Quando l’Italia ha chiesto aiuto
Secondo questo schema gli stati devono occuparsi di ottenere le forniture, ma è la Commissione a gestirne la distribuzione e a coprirne i costi. Finora sono state distribuite centinaia di migliaia di mascherine attraverso i centri di gestione della pandemia. Secondo Lenarčič questo modello verrà adottato anche in futuro. Il 17 luglio i leader europei si incontreranno a Bruxelles per discutere il budget dei prossimi sette anni e la possibilità di istituire un fondo per la ripresa.

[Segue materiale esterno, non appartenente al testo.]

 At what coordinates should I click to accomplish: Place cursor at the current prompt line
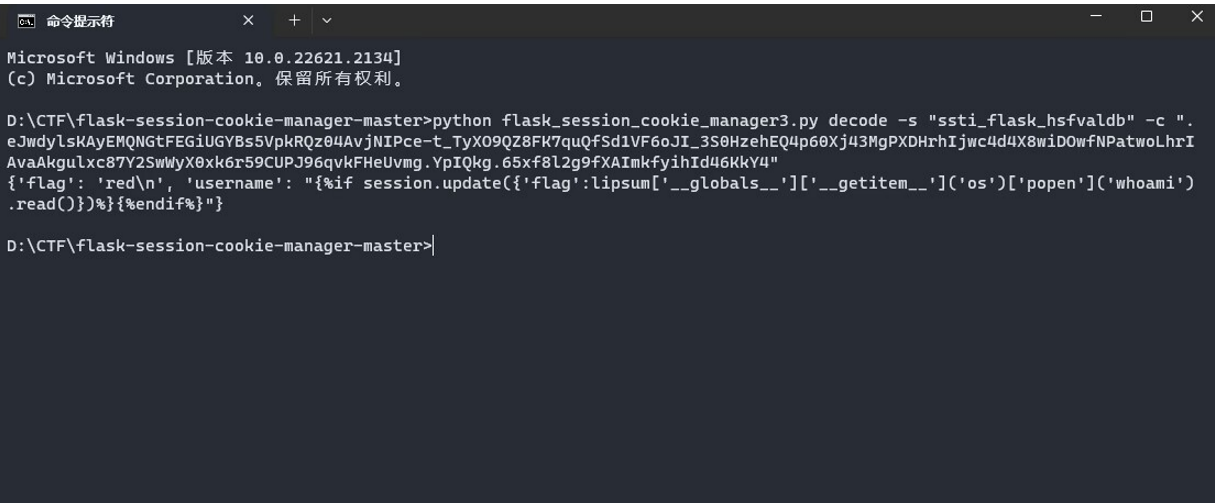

“Nell’ultima proposta di budget della Commissione i fondi per la sanità passano da quattrocento milioni a nove miliardi di euro”, spiega Lenarčič. “La logica è quella di dare alla Commissione i mezzi per sostenere meglio gli stati, perché quando l’Italia ha chiesto aiuto nessuno era in grado di darglielo. Anche noi non abbiamo potuto aiutare l’Italia”. La Commissione vuole acquistare equipaggiamenti per creare una scorta anziché affidarsi alla generosità dei singoli governi. Inoltre Bruxelles intende ampliare il raggio d’azione e includere equipaggiamenti necessari in caso di crisi chimiche, biologiche o nucleari. “Mi pare che ci sia una lezione chiara da imparare”, sottolinea Lenarčič. “La stragrande maggioranza degli europei vuole che in questo ambito l’Europa sia più presente”.

Ricciardi concorda con Lenarčič e crede che l’Ecdc dovrebbe essere un’istituzione con potere decisionale, e non soltanto di consulenza, mentre la Commissione dovrebbe assumere il comando nei momenti in cui il coordinamento è essenziale. “Gli stati devono imparare che c’è bisogno di prepararsi per questa nuova normalità. La pandemia di covid-19 è soltanto il primo di una serie di eventi. Emergenze simili si ripresenteranno in futuro. I meccanismi del commercio e del turismo stanno cambiando il mondo, e se non ne terremo contro rischiamo di pagarne le conseguenze”.

(Traduzione di Andrea Sparacino)

Questo articolo è stato pubblicato dal quotidiano britannico The Guardian.